Both are inevitable (unless you have an account in the Caymans). Both are generally unpleasant affairs.
However, only one of them is way more complicated than it needs to be. (The former is usually a pretty cut and dry kind of deal … unless you live in Florida.)
Tax Day fell on a Sunday this year, which meant procrastinating preparers had until Tuesday to file their tax returns with the federal government. Anyone who has ever prepared their own taxes knows that the worst part of Tax Day is the impossibly annoying task it is.
(That is, unless you’re of the tri-corner hat persuasion; in that case, the worst part of Tax Day is being asked to pay your fair share for being part of a civil society with functioning infrastructure and not some hellish ungoverned third-world hellscape.)
Even if you use TurboTax, doing your own taxes means finding a bunch of forms — sent to you by banks, employers, charities, etc. And once you’ve found everything (seriously, next year I’m going to get organized) then you chug along until the inevitable question that requires you to try and decipher instructions that require a Rosetta Stone in Federalese. Then, when all is said and done and you’ve wasted a Saturday afternoon, you hit submit and pray you didn’t input something incorrectly and get an audit for your trouble.
(Yes, I realize that instead of complaining I can pay H&R Block to do my taxes for me, but after one or two visits you realize you’re just paying someone else to input your information into what is essentially TurboTax while you watch. Seems a tad silly to me.)
But let’s step back for a minute. The only reason people pay their taxes is fear. That’s because you know that if you don’t fess up to how much money you made, the IRS is going to come knocking. (Unless you’re rich enough to afford a team of accountants who can abuse loopholes, that is.)
So how does the government know how much money you made? Simple: they get copies of the same forms that your bank/employer/mortgage company/etc. sent to you.
So if the IRS already has that information, why do you have to go through the effort of filling out the forms to tell them what they already know? If you think about it logically, you’re doing work that isn’t needed.
Take those wonderful W-4 forms you get every year, for example. Currently, you and the IRS get a copy, and then you fill out a form with the information and the IRS checks to make sure you’re not lying.
Seems a tad inefficient, no? The IRS could easily fill out the relevant forms with the information from your employer, say, and then send you the form for you to double check. Then you just have to pay taxes you owe or tell them where to send your refund.
Boom, taxes done.
This isn’t some pipe dream. This is 2012; we have the technology to pull this off. And the technology to do so cost effectively, to boot. So why doesn’t the IRS just bill you for your taxes just like the hospital sends you a bill or the contractors sends you an invoice?
The dark side of capitalism, baby.
Think about it for a second. Tax prep companies like Intuit, the maker of TurboTax ($3.85 billion in revenue) and H&R Block ($3.87 billion in revenue) have everything to lose if the IRS makes doing your taxes a breeze. After all, their entire business is based on the fact that you can’t do your taxes without them.

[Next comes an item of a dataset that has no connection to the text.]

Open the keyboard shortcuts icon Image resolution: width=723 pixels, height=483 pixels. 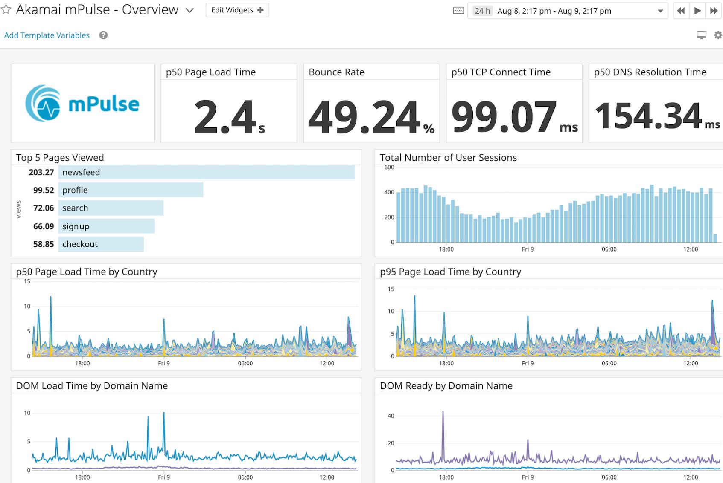click(458, 11)
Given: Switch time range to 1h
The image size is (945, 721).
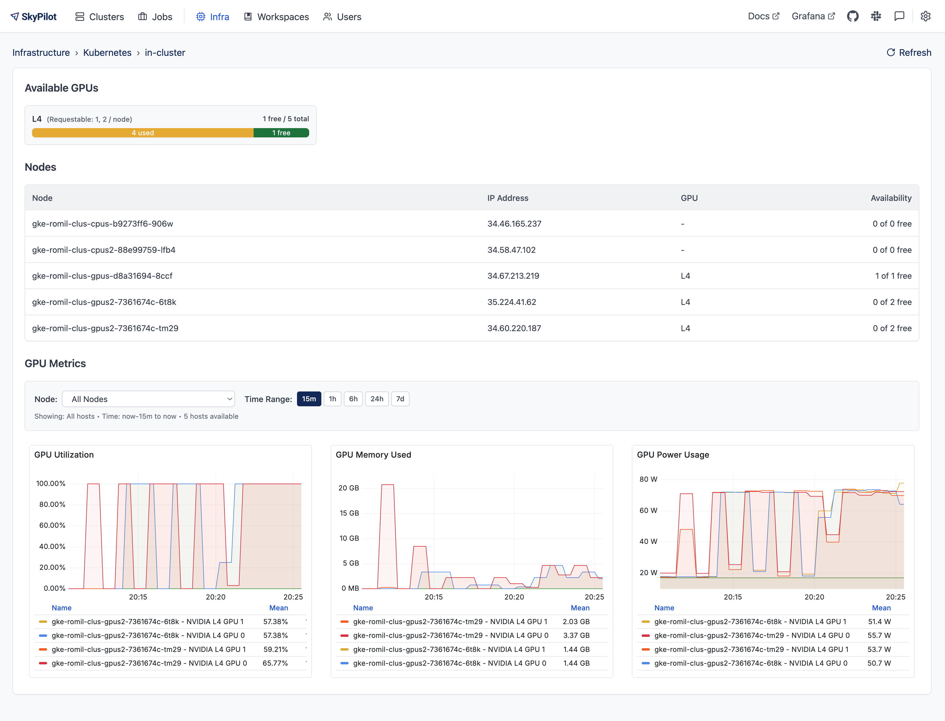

These companies are a large part of the reason taxes remain so tough, because they have fought tooth and nail to keep them that way. (Yes, the government bears some of the blame, too, but not all.)
This is a good time to consider the case of the ReadyReturn pilot program in California, which was a state government initiative with a goal at making taxes less onerous. For the small group of taxpayers in the study, ReadyReturn allowed the state to essentially do their taxes for them. Then they were sent a bill to verify. Easy, breezy. Those in the pilot program loved it. The program’s supporters tried to expand it … and hit a brick wall of opposition.
That opposition came from the only people who want taxes to remain difficult: TurboTax and H&R Block. So if it was so popular, and the government has no vested interest in making taxes hard, how were the tax prep people able to block a program that makes a universally dreaded necessity simpler?
Cash money.
All it took was the right palms to be greased and the right campaigns to get contributions and ReadyReturn has been mired in obscurity ever since. Other attempts to simplify the process of paying your taxes have run into a similar gauntlet of well-heeled lobbyists intent on the status quo.
It’s one thing when the private sector gets ahead based on superior products and services; it’s a completely different thing when they use their financial clout to cheat. And that’s what this is. ReadyReturn is an example of how the government can do something better than the private sector — and the private sector killed it. Instead of getting easier taxes that are done for us, we get to keep shelling out $75 or more to have our taxes done for us.
For those who complain about government inefficiencies and how Washington needs to be run more like a big business, this is an important lesson: Big business is worried about its own bottom line, not you.